Write out each record exactly and skip every image.

>>

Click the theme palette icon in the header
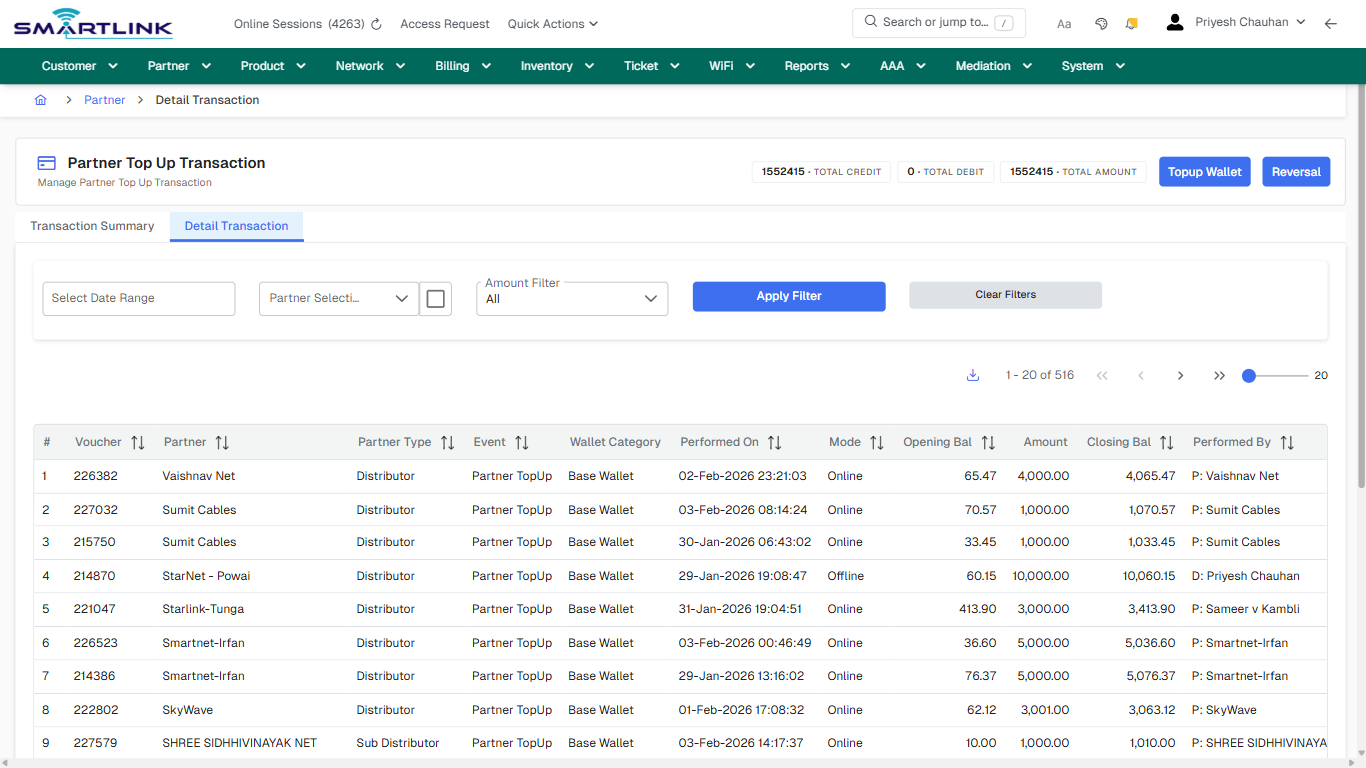The image size is (1366, 768). (1101, 22)
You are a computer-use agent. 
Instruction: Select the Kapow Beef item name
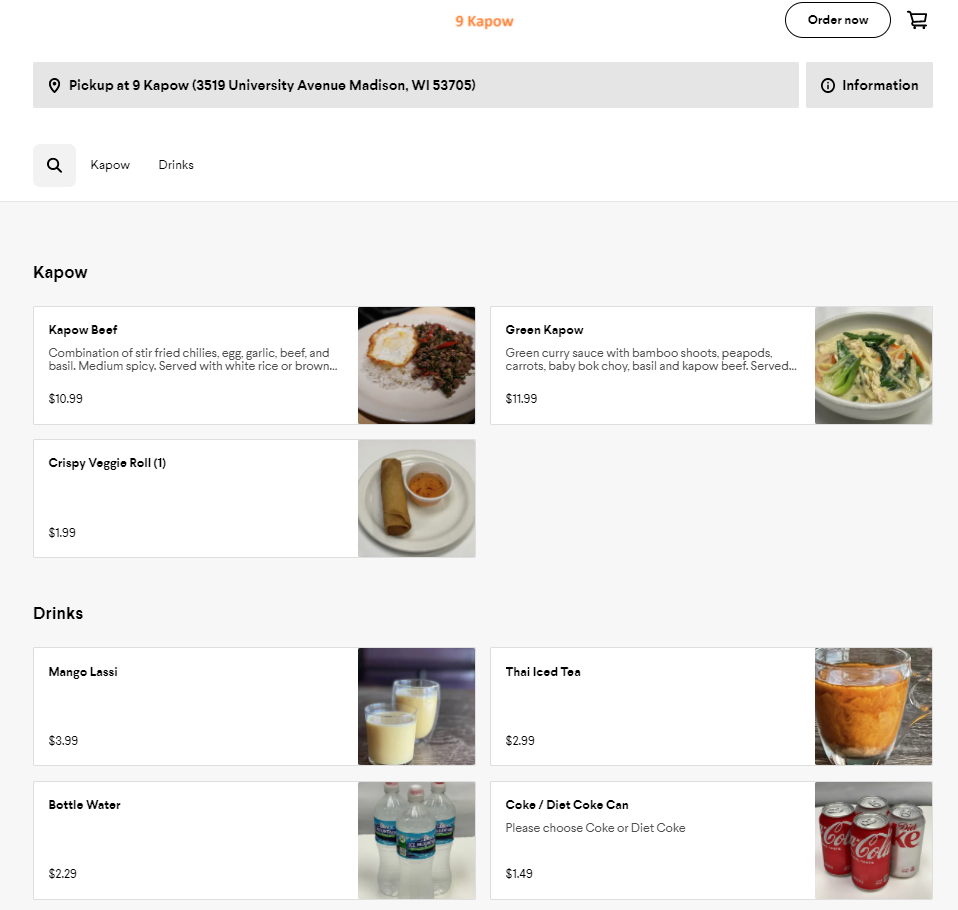click(83, 330)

<<

§ Output for this task
Click the theme palette icon in the header
The image size is (1366, 768). (1101, 22)
You are a computer-use agent. 
Instruction: Select the Kapow Beef item name
click(83, 330)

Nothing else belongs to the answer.